My laptop died halfway through writing this, so I'm just getting it up now...
This is the last report from the Nobel Conference. In a few minutes I'm heading off to dinner, where famed polar explorer Will Steger will give us an eye-witness account of the global warming changes he's seen in the arctic (in May I interviewed Steger about his latest expedition).
The last lecture I heard today was from Dr. Joan Ogden with UC-Davis, who discussed a hydrogen economy. I was pretty skeptical walking into the lecture and I walked out a bit less skeptical, although I still don't think hydrogen is the silver bullet or is anywhere near where the rest of technologies are to get us out of the global warming problem. However, I think it can play a role.
Almost all automakers have a hydrogen prototype vehicle, and Ogden said that around 2015-2020 hydrogen cars will be commercially ready - that doesn't mean they'll be on the lot ready to go, but that an automaker could make a fleet of them if it wanted to.

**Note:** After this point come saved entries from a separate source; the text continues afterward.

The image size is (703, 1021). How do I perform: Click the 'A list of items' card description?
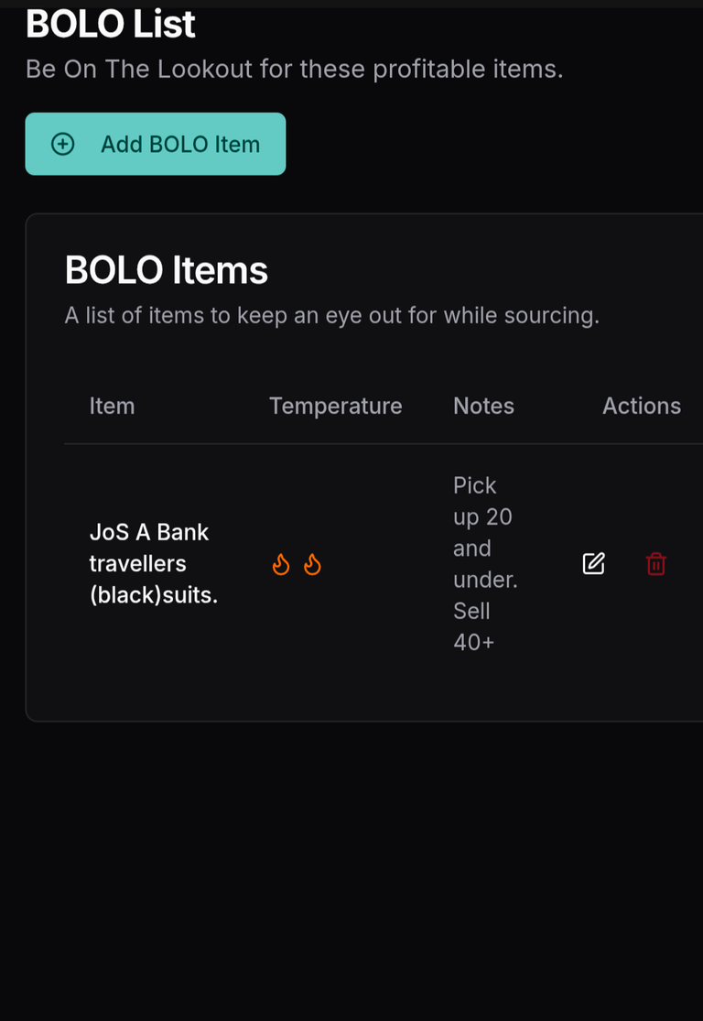click(332, 316)
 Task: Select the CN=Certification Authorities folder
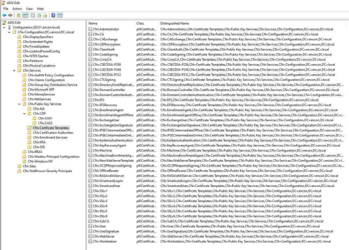click(x=53, y=133)
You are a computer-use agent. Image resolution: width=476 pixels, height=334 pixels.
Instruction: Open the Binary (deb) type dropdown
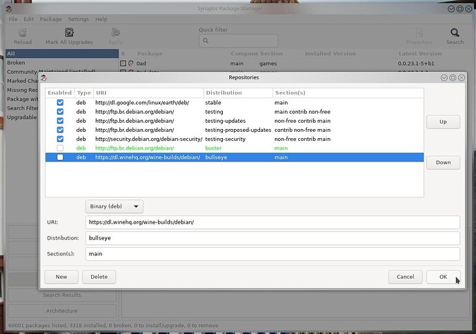pos(115,206)
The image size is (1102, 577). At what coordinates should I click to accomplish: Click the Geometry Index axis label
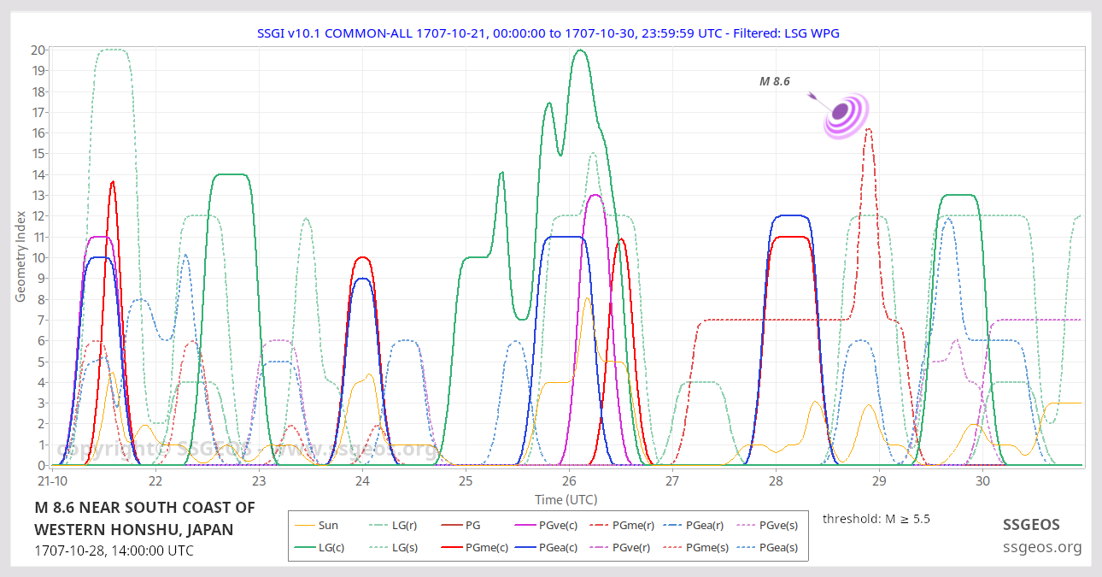click(x=21, y=257)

A lot of time was spent discussing the different uses for hydrogen and the hurdles it faces. For example, the big infrastructure question, how to store it, the cost, and fuel cells. James Hansen pointed out that plug-in hybrids are much closer being part of the mainstream, and thought that's where we should be putting more focus. Ogden argued that plug-in batteries aren't ready for primetime and only have an electric range of about 5-10 miles.
I'm not sure where that average number is coming from, but I know of plug-in vehicles here in the Twin Cities that get 20-30 miles on electricity.
Steven Chu pointed out that using hydrogen to store wind in fuel cells, for example, would be more efficient and feasible rather than using it as a fuel. You'd also avoid the problems of transportation and major infrastructure.